Rechtsprofessor Heinrich Amadeus Wolff (verfassungsblog.de) plädiert dafür, angesichts der gegenwärtig noch zu zahlreichen offenen Fragen von einer endgültigen Bewertung abzusehen.

Dagegen beweise nach Ansicht Armin Schusters (CDU), Mitglied des Parlamentarischen Kontrollgremiums des Bundestags, die neue Affäre die Notwendigkeit der Schaffung eines Nachrichtenbeauftragten des Bundestages. Vergleichbar mit dem Amt des Wehrbeauftragten könne eine solche Stelle "hauptamtlich und mit eigenem Stab die Dienste kontrollieren und positiv begleiten", so das Handelsblatt (Till Hoppe).

Suizidhilfe: Angesichts der offenbaren Schwierigkeiten der Bundestags-Fraktionen, Gesetzentwürfe zur Suizidbeihilfe zu formulieren, schlägt Heike Schmoll (FAZ) im Leitartikel der Zeitung vor, es bis auf weiteres bei der gegenwärtigen Rechtslage zu belassen. Ohne "weitere Verbote oder Liberalisierungen" könne der "Graubereich" der Suizidbeihilfe noch besser untersucht werden. Zudem ließe sich feststellen, "ob zusätzliche Verbote den halblegalen Bereich der Suizidbeihilfe nicht unverhältnismäßig stärkten, anstatt ihn transparent zu machen".

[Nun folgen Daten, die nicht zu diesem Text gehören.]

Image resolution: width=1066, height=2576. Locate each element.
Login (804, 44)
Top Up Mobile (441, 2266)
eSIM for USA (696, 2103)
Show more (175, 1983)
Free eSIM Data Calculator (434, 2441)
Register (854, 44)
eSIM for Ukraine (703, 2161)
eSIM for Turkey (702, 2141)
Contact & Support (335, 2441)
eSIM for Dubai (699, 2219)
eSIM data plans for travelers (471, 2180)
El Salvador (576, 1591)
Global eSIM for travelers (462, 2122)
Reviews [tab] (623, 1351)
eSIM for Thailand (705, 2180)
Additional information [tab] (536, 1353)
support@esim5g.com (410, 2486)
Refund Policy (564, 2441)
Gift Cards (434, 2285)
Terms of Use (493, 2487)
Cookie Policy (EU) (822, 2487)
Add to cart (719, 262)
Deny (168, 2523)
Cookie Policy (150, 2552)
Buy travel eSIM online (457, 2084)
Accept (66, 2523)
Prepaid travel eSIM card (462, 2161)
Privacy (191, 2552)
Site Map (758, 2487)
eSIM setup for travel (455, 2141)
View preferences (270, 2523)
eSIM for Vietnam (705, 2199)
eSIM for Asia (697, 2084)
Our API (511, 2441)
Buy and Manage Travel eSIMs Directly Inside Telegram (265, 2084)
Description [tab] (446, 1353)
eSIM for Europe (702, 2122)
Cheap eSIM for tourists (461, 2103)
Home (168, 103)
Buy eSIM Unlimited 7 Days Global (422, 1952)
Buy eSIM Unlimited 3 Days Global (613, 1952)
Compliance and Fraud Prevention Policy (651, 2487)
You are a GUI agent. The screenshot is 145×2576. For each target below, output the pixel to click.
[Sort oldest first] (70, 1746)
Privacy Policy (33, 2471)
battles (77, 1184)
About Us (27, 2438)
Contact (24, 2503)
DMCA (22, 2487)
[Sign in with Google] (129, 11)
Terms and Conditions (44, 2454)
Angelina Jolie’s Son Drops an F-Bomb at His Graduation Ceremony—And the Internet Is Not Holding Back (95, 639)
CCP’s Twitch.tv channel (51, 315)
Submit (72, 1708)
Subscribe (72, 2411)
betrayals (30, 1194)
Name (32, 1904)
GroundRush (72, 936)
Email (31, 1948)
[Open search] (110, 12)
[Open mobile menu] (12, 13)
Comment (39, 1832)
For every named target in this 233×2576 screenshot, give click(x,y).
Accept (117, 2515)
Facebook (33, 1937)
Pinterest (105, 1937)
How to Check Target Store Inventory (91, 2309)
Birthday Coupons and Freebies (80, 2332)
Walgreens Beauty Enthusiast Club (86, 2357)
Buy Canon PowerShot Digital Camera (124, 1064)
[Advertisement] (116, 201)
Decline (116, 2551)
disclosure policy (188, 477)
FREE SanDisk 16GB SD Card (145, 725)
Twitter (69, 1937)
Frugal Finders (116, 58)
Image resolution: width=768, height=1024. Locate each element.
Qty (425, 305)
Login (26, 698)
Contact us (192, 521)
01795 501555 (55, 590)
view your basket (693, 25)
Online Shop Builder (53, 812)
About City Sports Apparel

Wohnungseinbruchdiebstahl: Die Rechtswissenschaftler Henning Hofmann und Florian Albrecht kritisieren auf lto.de den staatlichen Umgang mit dem Massendelikt Wohnungseinbruchdiebstahl. Höhere Strafdrohungen nützten nichts, wenn nur ein Bruchteil der Täter gefasst werde, Vorschläge zu verbesserten Selbstschutzmaßnahmen kämen einem "sicherheitspolitischen Offenbarungseid" gleich. Angesichts der "besonders dramatisch" einzustufenden Auswirkungen für Betroffene dürfe es nicht verwundern, wenn Bürger "die Gründung von Bürgerwehren und -patrouillen als Option wahrnehmen". Auch sei eine vorhersagende Polizeiarbeit im Sinne einer rechnergestützten Prognostik erwägenswert.

Zitiervorschlag

Die juristische Presseschau vom 28. April 2015: Unangemessene Vergebung? – Deutsche Bank vor Gericht – Entschädigung für Agent Orange . In: Legal Tribune Online, 28.04.2015 , https://www.lto.de/persistent/a_id/15366/ (abgerufen am: 24.04.2024 )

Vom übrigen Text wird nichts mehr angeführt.